-- THE DATA follows --
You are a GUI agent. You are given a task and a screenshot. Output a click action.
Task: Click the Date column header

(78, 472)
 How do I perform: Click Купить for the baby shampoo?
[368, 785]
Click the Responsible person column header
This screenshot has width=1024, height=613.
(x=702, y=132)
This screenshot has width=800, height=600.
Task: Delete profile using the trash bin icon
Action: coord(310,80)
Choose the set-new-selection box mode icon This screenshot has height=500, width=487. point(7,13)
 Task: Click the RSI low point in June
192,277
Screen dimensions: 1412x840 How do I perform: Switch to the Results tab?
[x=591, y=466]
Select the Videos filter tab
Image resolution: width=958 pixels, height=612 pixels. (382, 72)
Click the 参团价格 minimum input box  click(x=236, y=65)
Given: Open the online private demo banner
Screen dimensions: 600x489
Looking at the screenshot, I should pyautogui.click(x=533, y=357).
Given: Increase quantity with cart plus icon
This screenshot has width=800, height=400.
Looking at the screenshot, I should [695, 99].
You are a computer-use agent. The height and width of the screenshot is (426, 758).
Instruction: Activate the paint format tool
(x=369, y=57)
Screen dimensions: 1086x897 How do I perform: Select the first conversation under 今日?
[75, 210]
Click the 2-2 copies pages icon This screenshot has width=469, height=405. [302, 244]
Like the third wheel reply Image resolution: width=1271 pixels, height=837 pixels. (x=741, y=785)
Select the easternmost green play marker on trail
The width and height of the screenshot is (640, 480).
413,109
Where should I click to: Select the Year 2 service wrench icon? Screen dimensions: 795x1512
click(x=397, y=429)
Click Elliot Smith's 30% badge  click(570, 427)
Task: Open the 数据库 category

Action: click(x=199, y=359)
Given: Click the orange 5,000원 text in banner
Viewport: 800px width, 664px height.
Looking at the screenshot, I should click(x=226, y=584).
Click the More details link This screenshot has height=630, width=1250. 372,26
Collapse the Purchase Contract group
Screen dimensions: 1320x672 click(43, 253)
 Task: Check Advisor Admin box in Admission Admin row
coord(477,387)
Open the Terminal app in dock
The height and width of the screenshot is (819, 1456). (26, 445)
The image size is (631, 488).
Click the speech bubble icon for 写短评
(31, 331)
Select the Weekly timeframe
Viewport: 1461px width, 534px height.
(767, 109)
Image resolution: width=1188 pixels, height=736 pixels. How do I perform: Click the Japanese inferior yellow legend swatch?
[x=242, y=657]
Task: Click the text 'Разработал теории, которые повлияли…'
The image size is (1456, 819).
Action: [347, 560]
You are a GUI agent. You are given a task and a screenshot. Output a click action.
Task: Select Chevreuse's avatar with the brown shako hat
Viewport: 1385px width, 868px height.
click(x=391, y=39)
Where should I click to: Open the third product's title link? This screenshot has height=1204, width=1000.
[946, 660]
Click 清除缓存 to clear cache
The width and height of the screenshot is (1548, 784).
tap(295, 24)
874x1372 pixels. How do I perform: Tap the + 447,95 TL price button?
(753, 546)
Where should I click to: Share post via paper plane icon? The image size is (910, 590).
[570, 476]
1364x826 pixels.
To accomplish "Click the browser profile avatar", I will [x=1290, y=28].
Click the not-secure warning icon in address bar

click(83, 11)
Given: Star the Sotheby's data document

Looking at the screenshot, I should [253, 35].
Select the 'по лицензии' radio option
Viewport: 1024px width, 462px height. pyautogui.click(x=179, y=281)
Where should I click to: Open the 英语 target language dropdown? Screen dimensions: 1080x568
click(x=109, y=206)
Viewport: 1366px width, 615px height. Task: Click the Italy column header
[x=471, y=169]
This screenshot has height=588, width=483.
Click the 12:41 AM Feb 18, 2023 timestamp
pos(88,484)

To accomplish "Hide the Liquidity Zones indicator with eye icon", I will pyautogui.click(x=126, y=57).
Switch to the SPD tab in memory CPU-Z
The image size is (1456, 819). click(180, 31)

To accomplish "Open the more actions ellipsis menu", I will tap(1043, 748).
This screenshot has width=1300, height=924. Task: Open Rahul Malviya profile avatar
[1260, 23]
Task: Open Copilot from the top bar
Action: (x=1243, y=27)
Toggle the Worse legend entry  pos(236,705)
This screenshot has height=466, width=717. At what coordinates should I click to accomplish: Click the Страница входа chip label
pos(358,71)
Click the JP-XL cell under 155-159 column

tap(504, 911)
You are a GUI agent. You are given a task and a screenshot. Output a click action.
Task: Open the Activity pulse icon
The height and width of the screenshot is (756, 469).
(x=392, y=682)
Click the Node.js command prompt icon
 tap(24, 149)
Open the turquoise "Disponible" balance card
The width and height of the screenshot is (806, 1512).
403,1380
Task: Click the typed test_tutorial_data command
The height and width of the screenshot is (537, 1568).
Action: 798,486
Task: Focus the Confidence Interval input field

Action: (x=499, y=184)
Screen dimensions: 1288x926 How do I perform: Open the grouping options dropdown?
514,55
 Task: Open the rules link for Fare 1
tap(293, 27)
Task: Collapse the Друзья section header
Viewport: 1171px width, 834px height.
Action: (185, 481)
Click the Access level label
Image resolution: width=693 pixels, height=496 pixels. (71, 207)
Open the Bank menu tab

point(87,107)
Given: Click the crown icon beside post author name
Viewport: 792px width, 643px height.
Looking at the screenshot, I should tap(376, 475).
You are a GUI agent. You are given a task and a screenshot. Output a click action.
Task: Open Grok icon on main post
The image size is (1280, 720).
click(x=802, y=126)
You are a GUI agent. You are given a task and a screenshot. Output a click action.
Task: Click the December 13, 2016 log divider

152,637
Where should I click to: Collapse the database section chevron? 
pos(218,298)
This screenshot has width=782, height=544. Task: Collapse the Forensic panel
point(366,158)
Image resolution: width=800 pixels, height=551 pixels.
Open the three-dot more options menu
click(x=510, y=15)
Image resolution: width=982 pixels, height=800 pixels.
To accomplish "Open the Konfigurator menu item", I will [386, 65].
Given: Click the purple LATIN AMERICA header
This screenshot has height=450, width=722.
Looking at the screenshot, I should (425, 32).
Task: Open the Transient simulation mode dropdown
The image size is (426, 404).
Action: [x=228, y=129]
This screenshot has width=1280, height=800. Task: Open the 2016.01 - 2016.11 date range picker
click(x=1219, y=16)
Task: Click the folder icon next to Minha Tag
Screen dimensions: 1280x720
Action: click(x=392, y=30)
-- THE DATA concluded --
Each entry above is to be printed again exactly.

You are a GUI agent. You are given a task and a screenshot. Output a click action.
Task: Click the Date column header

(78, 472)
 How do I perform: Click Купить for the baby shampoo?
[368, 785]
Click the Responsible person column header
This screenshot has width=1024, height=613.
(x=702, y=132)
This screenshot has width=800, height=600.
Task: Delete profile using the trash bin icon
Action: coord(310,80)
Choose the set-new-selection box mode icon This screenshot has height=500, width=487. point(7,13)
 Task: Click the RSI low point in June
192,277
Screen dimensions: 1412x840 How do I perform: Switch to the Results tab?
[x=591, y=466]
Select the Videos filter tab
Image resolution: width=958 pixels, height=612 pixels. (382, 72)
Click the 参团价格 minimum input box  click(x=236, y=65)
Given: Open the online private demo banner
Screen dimensions: 600x489
Looking at the screenshot, I should pyautogui.click(x=533, y=357).
Given: Increase quantity with cart plus icon
This screenshot has width=800, height=400.
Looking at the screenshot, I should [695, 99].
You are a computer-use agent. The height and width of the screenshot is (426, 758).
Instruction: Activate the paint format tool
(x=369, y=57)
Screen dimensions: 1086x897 How do I perform: Select the first conversation under 今日?
[75, 210]
Click the 2-2 copies pages icon This screenshot has width=469, height=405. [302, 244]
Like the third wheel reply Image resolution: width=1271 pixels, height=837 pixels. (x=741, y=785)
Select the easternmost green play marker on trail
The width and height of the screenshot is (640, 480).
413,109
Where should I click to: Select the Year 2 service wrench icon? Screen dimensions: 795x1512
click(x=397, y=429)
Click Elliot Smith's 30% badge  click(570, 427)
Task: Open the 数据库 category

Action: click(x=199, y=359)
Given: Click the orange 5,000원 text in banner
Viewport: 800px width, 664px height.
Looking at the screenshot, I should click(x=226, y=584).
Click the More details link This screenshot has height=630, width=1250. 372,26
Collapse the Purchase Contract group
Screen dimensions: 1320x672 click(43, 253)
 Task: Check Advisor Admin box in Admission Admin row
coord(477,387)
Open the Terminal app in dock
The height and width of the screenshot is (819, 1456). (26, 445)
The image size is (631, 488).
Click the speech bubble icon for 写短评
(31, 331)
Select the Weekly timeframe
Viewport: 1461px width, 534px height.
(767, 109)
Image resolution: width=1188 pixels, height=736 pixels. How do I perform: Click the Japanese inferior yellow legend swatch?
[x=242, y=657]
Task: Click the text 'Разработал теории, которые повлияли…'
The image size is (1456, 819).
Action: [347, 560]
You are a GUI agent. You are given a task and a screenshot. Output a click action.
Task: Select Chevreuse's avatar with the brown shako hat
Viewport: 1385px width, 868px height.
click(x=391, y=39)
Where should I click to: Open the third product's title link? This screenshot has height=1204, width=1000.
[946, 660]
Click 清除缓存 to clear cache
The width and height of the screenshot is (1548, 784).
tap(295, 24)
874x1372 pixels. How do I perform: Tap the + 447,95 TL price button?
(753, 546)
Where should I click to: Share post via paper plane icon? The image size is (910, 590).
[570, 476]
1364x826 pixels.
To accomplish "Click the browser profile avatar", I will [x=1290, y=28].
Click the not-secure warning icon in address bar

click(83, 11)
Given: Star the Sotheby's data document

Looking at the screenshot, I should [253, 35].
Select the 'по лицензии' radio option
Viewport: 1024px width, 462px height. pyautogui.click(x=179, y=281)
Where should I click to: Open the 英语 target language dropdown? Screen dimensions: 1080x568
click(x=109, y=206)
Viewport: 1366px width, 615px height. Task: Click the Italy column header
[x=471, y=169]
This screenshot has height=588, width=483.
Click the 12:41 AM Feb 18, 2023 timestamp
pos(88,484)

To accomplish "Hide the Liquidity Zones indicator with eye icon", I will pyautogui.click(x=126, y=57).
Switch to the SPD tab in memory CPU-Z
The image size is (1456, 819). click(180, 31)

To accomplish "Open the more actions ellipsis menu", I will tap(1043, 748).
This screenshot has width=1300, height=924. Task: Open Rahul Malviya profile avatar
[1260, 23]
Task: Open Copilot from the top bar
Action: (x=1243, y=27)
Toggle the Worse legend entry  pos(236,705)
This screenshot has height=466, width=717. At what coordinates should I click to accomplish: Click the Страница входа chip label
pos(358,71)
Click the JP-XL cell under 155-159 column

tap(504, 911)
You are a GUI agent. You are given a task and a screenshot. Output a click action.
Task: Open the Activity pulse icon
The height and width of the screenshot is (756, 469).
(x=392, y=682)
Click the Node.js command prompt icon
 tap(24, 149)
Open the turquoise "Disponible" balance card
The width and height of the screenshot is (806, 1512).
403,1380
Task: Click the typed test_tutorial_data command
The height and width of the screenshot is (537, 1568).
Action: 798,486
Task: Focus the Confidence Interval input field

Action: (x=499, y=184)
Screen dimensions: 1288x926 How do I perform: Open the grouping options dropdown?
514,55
 Task: Open the rules link for Fare 1
tap(293, 27)
Task: Collapse the Друзья section header
Viewport: 1171px width, 834px height.
Action: (185, 481)
Click the Access level label
Image resolution: width=693 pixels, height=496 pixels. (71, 207)
Open the Bank menu tab

point(87,107)
Given: Click the crown icon beside post author name
Viewport: 792px width, 643px height.
Looking at the screenshot, I should tap(376, 475).
You are a GUI agent. You are given a task and a screenshot. Output a click action.
Task: Open Grok icon on main post
The image size is (1280, 720).
click(x=802, y=126)
You are a GUI agent. You are given a task and a screenshot. Output a click action.
Task: Click the December 13, 2016 log divider

152,637
Where should I click to: Collapse the database section chevron? 
pos(218,298)
This screenshot has width=782, height=544. Task: Collapse the Forensic panel
point(366,158)
Image resolution: width=800 pixels, height=551 pixels.
Open the three-dot more options menu
click(x=510, y=15)
Image resolution: width=982 pixels, height=800 pixels.
To accomplish "Open the Konfigurator menu item", I will [386, 65].
Given: Click the purple LATIN AMERICA header
This screenshot has height=450, width=722.
Looking at the screenshot, I should (425, 32).
Task: Open the Transient simulation mode dropdown
The image size is (426, 404).
Action: [x=228, y=129]
This screenshot has width=1280, height=800. Task: Open the 2016.01 - 2016.11 date range picker
click(x=1219, y=16)
Task: Click the folder icon next to Minha Tag
Screen dimensions: 1280x720
Action: click(x=392, y=30)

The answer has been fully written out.